We also used the NC Department of Environmental Quality “Groundwater Quality Standards,” called 2L Standards (title 15A, Subchapter 2L, Section 0.0100, 0.0200, 0.0300), which are the maximum allowable concentrations of contaminants in groundwater without creating a threat to human health or which would otherwise render the groundwater unsuitable for use as a drinking water source (15A NCAC 02L.0202).
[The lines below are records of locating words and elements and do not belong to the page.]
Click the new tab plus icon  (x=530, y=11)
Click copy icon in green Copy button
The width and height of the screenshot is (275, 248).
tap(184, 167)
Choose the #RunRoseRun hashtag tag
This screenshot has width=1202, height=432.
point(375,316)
Finally, for hexavalent chromium [Cr(VI)], we used the NC Department of Health and Human Services' (NC DHHS) Health Screening Level, also known as a “State Health Goal” (SHG) of 0.07 ppb, which was developed based on toxicological and epidemiological data. 78
Sampling
Participants received IRB-approved materials beginning in October 2018 (IRB No. 16-918 and 19-149), including a sample kit with bottles, a consent form, sampling instructions, and a survey addressing: (1) household demographics (race, household income, educational attainment); (2) well water use and consumption patterns; (3) prior testing; and (4) treatment devices installed. Participants were instructed to collect two samples from a working tap after a 5-minute flush (flushed sample), including a 250 mL sample for metals and a 125 mL sample for Cr(VI). After our initial sampling in Robeson and New Hanover uncovered low pH values (<6.5) in more than 46% of the wells sampled, we added a third 250 mL bottle and collected 363 samples after a 6-hour stagnation period (first draw), before flushing the water from the system for 5 minutes to collect the two flushed samples.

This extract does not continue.